Eyes -- nostrils -- lips -- shiny things. My eyes scanned the photo of two women almost the way a monkey's would, going first to the faces, specifically features that would indicate friend, foe, or possible mate, then to the brightest objects in the image: a blue bottle, a pendant. Surprisingly, it took forever (almost three seconds) for me to look at the famous -- and famously gorgeous -- face in the photo, Angelina Jolie.
In this impulsive type of seeing, called "bottom-up," my eyes went first to the face of the other woman in the picture until I consciously ordered them to spend time on Jolie -- "top-down attentional deployment" in scientific lingo. That's because, researchers have found, we recognize culture-defined beauty only after taking the reflexive glances all primate eyes perform within the first few milliseconds.
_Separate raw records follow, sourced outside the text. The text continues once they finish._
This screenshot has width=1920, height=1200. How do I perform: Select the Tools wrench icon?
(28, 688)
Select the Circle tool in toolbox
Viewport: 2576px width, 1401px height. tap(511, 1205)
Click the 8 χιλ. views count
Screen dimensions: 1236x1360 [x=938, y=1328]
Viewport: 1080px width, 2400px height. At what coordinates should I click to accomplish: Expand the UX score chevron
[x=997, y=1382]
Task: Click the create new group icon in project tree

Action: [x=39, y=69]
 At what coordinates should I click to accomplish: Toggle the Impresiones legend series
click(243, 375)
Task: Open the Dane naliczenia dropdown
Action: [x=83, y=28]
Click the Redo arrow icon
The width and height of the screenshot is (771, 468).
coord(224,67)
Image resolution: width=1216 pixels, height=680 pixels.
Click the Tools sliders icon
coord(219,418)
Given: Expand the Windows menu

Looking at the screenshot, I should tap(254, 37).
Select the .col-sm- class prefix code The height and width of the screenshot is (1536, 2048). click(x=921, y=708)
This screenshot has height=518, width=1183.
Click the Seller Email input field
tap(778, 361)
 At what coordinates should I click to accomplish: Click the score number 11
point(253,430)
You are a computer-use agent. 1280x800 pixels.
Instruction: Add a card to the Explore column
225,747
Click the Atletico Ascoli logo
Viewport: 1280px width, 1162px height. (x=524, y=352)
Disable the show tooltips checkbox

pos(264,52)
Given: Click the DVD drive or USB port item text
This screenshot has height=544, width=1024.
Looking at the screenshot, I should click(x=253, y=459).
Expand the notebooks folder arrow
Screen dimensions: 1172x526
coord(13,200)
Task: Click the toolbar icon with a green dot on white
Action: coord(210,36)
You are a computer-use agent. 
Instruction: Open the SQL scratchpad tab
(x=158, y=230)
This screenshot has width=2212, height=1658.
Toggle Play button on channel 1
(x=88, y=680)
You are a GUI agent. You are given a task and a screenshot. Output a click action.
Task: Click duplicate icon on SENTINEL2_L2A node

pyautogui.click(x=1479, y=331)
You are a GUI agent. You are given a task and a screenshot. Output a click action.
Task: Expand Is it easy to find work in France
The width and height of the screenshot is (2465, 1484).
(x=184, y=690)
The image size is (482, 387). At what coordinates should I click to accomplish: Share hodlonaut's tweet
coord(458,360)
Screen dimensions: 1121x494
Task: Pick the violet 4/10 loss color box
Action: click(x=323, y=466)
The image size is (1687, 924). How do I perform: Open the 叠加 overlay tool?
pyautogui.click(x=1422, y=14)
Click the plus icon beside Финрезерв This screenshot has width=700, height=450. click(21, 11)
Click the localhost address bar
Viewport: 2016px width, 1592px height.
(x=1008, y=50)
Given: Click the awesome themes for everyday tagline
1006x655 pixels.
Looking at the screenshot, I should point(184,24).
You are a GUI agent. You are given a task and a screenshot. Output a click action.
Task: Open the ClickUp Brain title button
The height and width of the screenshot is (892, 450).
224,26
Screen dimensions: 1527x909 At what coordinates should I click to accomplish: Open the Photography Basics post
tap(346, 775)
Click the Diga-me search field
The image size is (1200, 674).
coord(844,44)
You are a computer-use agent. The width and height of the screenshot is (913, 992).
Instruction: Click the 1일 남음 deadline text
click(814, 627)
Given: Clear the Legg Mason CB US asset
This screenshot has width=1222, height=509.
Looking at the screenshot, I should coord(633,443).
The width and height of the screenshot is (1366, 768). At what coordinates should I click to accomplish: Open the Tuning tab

In other words, we see first with our animal selves and then with our acculturated minds.
We process visual information very quickly, as the brain electronically parcels parts of images to different cortical areas concerned with faces, colors, shapes, motion, and many other aspects of a scene, where they are broken down even further. Then the brain puts all that information back together into a coherent composite before directing the eyes to move.
My eye tracks were being recorded by vision researcher Laurent Itti, an associate professor of computer science, psychology, and neuroscience at the University of Southern California's iLab (ilab.usc.edu). Professors and graduate students are performing basic research that may help develop "machine vision" for robot eyes. They've already shown how the eyes of kids at risk of Attention Deficit Hyperactivity Disorder move less methodically than the norm. They and other scientists around the world are churning out a trove of information that photographers (and camera engineers) can exploit right now.
Some long-held beliefs about what makes a good picture have been confirmed in objective experiments. For instance, now we know why you can't go wrong photographing a train wreck -- the eye physiologically sharpens and is drawn to lines, corners, and junctions, as well as to faces, while the unconscious mind is attuned to Fight or Flight situations.
And if you know empirically what entices the eye, you should theoretically make more memorable images. (See the sidebars for ways to put vision theory into practice in your photos.) The key when looking through the viewfinder is to tap into the most primal attractors of attention -- to just shoot without thinking and ask questions later about why it's a good picture.
NATURE, THEN NURTURE
Pioneering Russian vision researcher A.L. Yarbus proved through experiments in the 1950s that people who think differently actually see differently: How they interpret the object they're looking at determines which object they move their eyes to next.
One widely accepted theory posits that when we view a scene, our brain deconstructs it into several overlays, including contrast, color, movement, shape, orientation, and other cues. Within 25 to 30 milliseconds, our brain recombines these into a "saliency map" with differently weighted hotspots rigged to our survival instincts.
A phenomenon called inhibition of return prevents our attention from coming back to a spot we've already considered until after we've scanned all the hotspots. But attention and eye movements interplay, so there's some neural system of checking off objects in descending order of salience.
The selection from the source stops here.